I’m not knocking the working man or woman, he/she’s a total hero, but there’s so many of us approaching 30 or 40 or 50 who just gave in to life and went with it, completely forgetting all our early dreams for life. If little Josh (the kid in Big) thought for a second that adult life would be one of such percieved burdens and limited choices, theres absolutely no way he’d have wished to be “BIG”.He’d have run like a bastard from that Zoltan dude.

Keep on trucking Hamster

As we get older all too many of us have convinced ourselves that we’ve become trapped in a cycle of responsibility and repetitive duties. We’ve subsequently have forgotten the goals we had as children.

We all felt that we were someone special once. We all KNEW that we would do something important, or fun, or special or plain BIG with our lives at some point. Life, time, work, illness, responsibility, disillusionment, and disappointment slowly robbed us of our desire to reach our goals. Worse, we helped in the process and strive to keep the next generation in their place too.

Screw that. I say, let’s dream Big again. Let’s find the “I will,You can, I want to” attitudes we used to take so much for granted. Can you imagine our 13 year old selves reaction at seeing us today?
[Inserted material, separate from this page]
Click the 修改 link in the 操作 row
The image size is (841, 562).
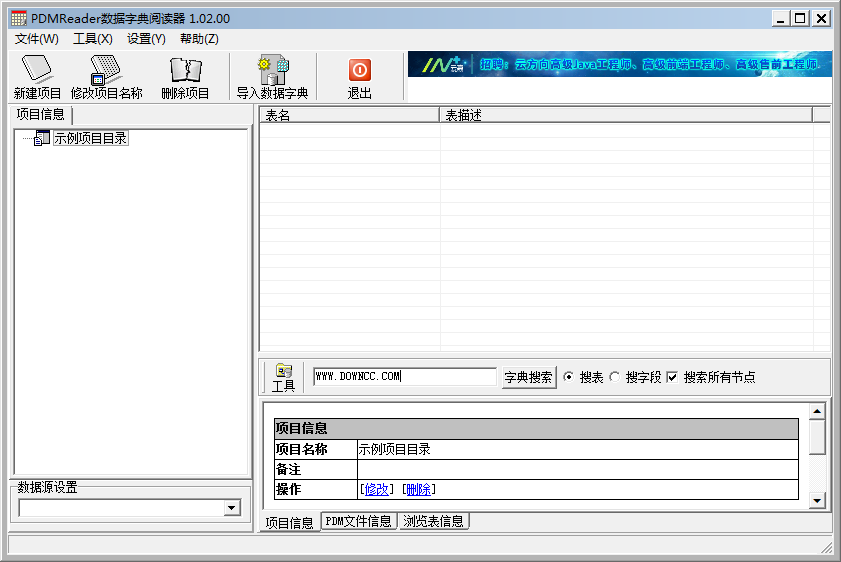pos(376,489)
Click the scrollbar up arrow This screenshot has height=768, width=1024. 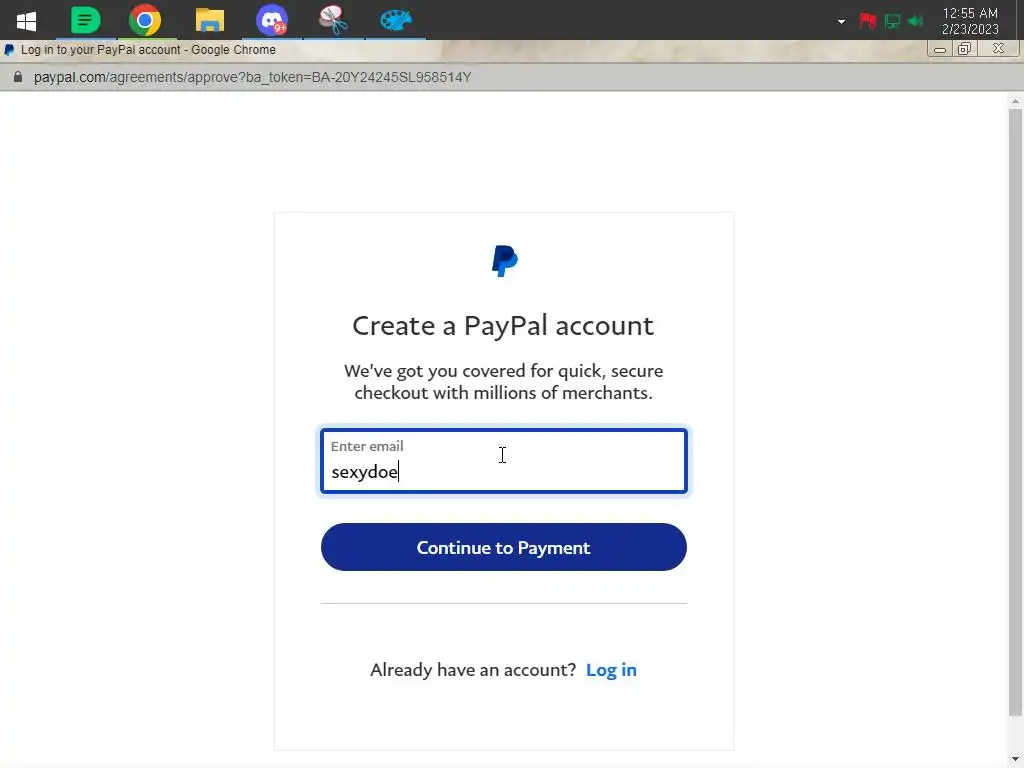1015,101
I’m sure mine’s would have been: “Hey, Fannybaws! Get up, do something, he’/she’s done it so can you. Screw the X-Factor. Screw stuffing your face and getting fat, Screw feeling like you have no control or have lived your life by 35 years old, shift your arse, I want more than this!” ( In between wanks of course).

We’re well fed prisoners, buying stuff that means nothing, taking comfort in calories flat-screen TVs, Playstations and shelves full of fuckin DVDs. Jailing ourselves in our wee private kingdoms, and ignoring the world outside and our own potential, dreams and wishes for fear of losing our grubby possessions. Blamimg terrorisms, security, illegal Immigrants, status or eduction for not being who we should be or having what we deserve.

We’ve let ourselves down and settled for far less than we are capable of. We all do it. Worship at the celebrity cult, “Oooh Beyonce has broken a big toenail”, while people the world over, shit, in our own streets, ignore each other and pretend that their lives are fine when they’re a stunted version of everything you ever dreamed.

Ask that teen version of you what he/she would want to change What did you want to do, to be, to have, to see or experience? What in the name of hell is stopping you? Don’t use kids, lack of money, responsibilities, illness, or depression as an excuse to not do what you know in your heart you should be. If you’re determined, you’ll make the time, find the resources, and enrich everyone’s life around you as a result. You deserve that life, we all do.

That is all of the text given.